A situação do sistema penitenciário brasileiro, que se vem deteriorando há muito, sem que o poder público consiga resolver o problema, chegou a tal ponto que um dos encarregados da questão no Conselho Nacional de Justiça (CNJ), o desembargador Guilherme Calmon, não hesita em sugerir a intervenção federal nos presídios de três Estados. Tendo em vista que as seguidas denúncias sobre a superlotação e as condições subumanas em que vive a maior parte dos presos não surtem efeito, a intervenção talvez seja mesmo indispensável.
Em entrevista ao jornal O Globo, Calmon, que é supervisor de Monitoramento e Fiscalização do Sistema Carcerário no CNJ, diz que a intenção do governo de adotar o Regime Diferenciado de Contratações (RDC) para a construção de presídios é um sinal de que ele está preocupado com o problema, o que é positivo. O RDC é mais flexível e deve tornar mais ágil e rápida a criação de novos presídios. Mas a seu ver essa é uma medida paliativa que só deve produzir efeito a longo prazo e, quando isso acontecer, ela já poderá estar defasada.

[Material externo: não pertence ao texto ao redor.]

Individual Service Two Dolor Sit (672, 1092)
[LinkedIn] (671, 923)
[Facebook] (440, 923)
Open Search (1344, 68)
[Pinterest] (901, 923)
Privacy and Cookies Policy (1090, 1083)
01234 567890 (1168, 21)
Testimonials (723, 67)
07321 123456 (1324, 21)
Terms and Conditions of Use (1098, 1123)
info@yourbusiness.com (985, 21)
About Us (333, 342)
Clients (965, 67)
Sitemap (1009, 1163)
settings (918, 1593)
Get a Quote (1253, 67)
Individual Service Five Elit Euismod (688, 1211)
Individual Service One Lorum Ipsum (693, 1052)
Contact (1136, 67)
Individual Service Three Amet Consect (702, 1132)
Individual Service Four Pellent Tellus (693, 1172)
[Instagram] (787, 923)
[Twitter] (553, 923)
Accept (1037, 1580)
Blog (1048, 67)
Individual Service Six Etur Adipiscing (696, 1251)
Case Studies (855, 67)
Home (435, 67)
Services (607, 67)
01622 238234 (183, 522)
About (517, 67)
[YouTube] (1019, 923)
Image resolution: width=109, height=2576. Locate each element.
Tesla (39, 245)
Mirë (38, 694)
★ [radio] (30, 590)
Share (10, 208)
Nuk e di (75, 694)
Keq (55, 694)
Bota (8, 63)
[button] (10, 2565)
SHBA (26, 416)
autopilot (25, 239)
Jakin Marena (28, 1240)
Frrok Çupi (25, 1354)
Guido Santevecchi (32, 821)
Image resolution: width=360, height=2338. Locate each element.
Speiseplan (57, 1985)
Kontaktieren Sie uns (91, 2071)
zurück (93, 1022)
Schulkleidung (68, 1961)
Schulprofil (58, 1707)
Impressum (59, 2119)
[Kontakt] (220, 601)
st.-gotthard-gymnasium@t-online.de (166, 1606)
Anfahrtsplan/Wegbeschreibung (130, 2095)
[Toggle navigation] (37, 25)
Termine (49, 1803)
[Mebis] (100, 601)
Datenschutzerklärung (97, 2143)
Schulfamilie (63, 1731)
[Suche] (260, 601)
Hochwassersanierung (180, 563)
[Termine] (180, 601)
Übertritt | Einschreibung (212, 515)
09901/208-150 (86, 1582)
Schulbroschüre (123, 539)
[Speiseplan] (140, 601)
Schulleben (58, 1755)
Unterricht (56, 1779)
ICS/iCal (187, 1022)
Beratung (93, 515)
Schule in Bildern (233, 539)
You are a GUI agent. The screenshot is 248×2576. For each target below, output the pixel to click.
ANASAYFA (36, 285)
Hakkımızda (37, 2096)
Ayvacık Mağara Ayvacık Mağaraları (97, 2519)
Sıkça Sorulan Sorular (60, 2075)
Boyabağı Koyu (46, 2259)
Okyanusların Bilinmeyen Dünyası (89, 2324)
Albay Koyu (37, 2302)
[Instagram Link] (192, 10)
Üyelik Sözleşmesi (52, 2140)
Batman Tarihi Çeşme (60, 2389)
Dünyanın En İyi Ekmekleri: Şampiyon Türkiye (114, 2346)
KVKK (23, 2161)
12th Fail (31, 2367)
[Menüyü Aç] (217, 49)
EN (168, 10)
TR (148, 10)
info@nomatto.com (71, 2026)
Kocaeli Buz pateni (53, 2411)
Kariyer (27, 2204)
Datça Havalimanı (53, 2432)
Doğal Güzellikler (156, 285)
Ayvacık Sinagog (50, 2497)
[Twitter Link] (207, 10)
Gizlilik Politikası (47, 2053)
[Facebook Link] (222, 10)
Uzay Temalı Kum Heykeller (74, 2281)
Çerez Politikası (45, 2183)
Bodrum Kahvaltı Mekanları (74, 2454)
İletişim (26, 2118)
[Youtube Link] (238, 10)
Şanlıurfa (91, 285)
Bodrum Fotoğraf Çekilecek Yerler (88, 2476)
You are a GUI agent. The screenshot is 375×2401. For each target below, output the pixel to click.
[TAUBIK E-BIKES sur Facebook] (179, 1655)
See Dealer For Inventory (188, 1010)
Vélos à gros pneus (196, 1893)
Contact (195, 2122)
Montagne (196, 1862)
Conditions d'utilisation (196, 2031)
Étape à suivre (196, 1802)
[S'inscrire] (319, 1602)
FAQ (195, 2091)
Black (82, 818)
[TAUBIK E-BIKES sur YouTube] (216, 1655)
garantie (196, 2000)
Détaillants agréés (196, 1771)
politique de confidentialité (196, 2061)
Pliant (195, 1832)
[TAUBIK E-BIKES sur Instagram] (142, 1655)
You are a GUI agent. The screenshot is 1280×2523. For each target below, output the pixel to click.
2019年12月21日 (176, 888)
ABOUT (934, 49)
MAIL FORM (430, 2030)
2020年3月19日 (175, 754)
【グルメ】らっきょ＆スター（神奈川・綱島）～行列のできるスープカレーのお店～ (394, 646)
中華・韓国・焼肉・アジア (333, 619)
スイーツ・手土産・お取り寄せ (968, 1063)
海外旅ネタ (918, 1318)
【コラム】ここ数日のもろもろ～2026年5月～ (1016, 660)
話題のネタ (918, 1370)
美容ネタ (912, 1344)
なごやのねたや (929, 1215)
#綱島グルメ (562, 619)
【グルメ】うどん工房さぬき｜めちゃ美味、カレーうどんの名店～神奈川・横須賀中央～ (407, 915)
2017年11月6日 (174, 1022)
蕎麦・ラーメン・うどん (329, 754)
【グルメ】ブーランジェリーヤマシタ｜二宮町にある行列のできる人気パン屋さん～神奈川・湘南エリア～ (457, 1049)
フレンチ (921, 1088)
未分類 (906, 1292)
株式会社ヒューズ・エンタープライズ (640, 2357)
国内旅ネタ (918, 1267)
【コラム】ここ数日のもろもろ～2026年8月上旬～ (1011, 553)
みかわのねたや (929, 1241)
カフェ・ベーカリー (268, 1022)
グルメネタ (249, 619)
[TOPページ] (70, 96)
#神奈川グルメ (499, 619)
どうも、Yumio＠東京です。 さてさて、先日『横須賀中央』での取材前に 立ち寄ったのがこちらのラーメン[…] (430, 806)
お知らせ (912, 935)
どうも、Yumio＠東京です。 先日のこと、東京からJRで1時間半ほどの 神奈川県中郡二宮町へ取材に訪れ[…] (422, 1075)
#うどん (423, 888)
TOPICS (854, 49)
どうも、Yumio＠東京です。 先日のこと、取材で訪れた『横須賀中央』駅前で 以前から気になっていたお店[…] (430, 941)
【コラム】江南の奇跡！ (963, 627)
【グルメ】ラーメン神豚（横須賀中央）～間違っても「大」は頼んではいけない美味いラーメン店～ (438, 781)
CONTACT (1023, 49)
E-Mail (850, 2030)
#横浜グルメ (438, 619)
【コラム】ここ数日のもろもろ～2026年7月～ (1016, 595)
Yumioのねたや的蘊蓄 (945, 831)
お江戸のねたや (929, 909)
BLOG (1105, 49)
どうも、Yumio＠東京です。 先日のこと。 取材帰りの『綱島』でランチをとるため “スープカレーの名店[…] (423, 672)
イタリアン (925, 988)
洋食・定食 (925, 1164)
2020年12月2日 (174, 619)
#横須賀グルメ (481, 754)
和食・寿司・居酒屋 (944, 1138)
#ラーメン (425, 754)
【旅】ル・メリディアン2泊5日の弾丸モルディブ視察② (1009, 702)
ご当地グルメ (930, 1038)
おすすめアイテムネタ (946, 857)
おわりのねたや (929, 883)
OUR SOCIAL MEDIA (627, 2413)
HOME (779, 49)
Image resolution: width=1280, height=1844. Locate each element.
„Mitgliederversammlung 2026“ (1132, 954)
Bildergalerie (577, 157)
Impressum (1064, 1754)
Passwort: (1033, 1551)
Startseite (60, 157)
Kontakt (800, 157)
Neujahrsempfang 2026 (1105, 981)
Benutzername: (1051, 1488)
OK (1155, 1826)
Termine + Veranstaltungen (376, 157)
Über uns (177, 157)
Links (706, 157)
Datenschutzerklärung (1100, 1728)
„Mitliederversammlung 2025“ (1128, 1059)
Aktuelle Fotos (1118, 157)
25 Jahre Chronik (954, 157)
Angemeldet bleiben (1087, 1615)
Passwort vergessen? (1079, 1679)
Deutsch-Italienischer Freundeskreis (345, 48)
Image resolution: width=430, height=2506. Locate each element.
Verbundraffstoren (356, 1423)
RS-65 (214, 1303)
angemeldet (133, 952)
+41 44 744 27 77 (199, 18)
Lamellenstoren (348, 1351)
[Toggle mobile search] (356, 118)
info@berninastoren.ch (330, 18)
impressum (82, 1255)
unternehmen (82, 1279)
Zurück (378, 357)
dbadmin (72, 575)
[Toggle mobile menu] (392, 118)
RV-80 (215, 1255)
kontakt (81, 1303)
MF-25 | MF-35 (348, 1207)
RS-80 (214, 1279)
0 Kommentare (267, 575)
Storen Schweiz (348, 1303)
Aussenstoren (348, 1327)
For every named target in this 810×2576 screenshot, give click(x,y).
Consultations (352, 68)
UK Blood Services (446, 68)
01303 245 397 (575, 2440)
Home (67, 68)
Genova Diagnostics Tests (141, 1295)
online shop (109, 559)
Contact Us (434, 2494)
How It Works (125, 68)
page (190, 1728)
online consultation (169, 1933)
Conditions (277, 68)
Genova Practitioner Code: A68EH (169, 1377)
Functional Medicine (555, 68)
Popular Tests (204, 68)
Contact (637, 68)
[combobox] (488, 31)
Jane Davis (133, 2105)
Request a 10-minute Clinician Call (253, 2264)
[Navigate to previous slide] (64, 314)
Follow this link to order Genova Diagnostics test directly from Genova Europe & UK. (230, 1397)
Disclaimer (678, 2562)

A situação é grave e por isso exige providências imediatas, mas, diz ele, "o que temos percebido no âmbito federal ou estadual é resistência a ações que solucionem mais rapidamente pontos como condições de insalubridade das unidades, separação de detentos e concessão de benefícios". Poderiam ser adotadas para melhorar os serviços prestados dentro dos presídios. "Mas os governos não têm controle do sistema prisional atual", é a sua conclusão pessimista e preocupante.
Descontrole que não é novidade, já que atestado pelo conhecido domínio que organizações criminosas exercem sobre o sistema penitenciário, a começar pelo Primeiro Comando da Capital (PCC), que surgiu em São Paulo e está se espalhando por outros Estados. Um caso particularmente grave, neste momento, é o do Complexo Penitenciário de Pedrinhas, em São Luís, no Maranhão, onde só não se pode dizer que impera o caos, porque nele vigora a lei e a ordem da selva, impostas pelos bandidos.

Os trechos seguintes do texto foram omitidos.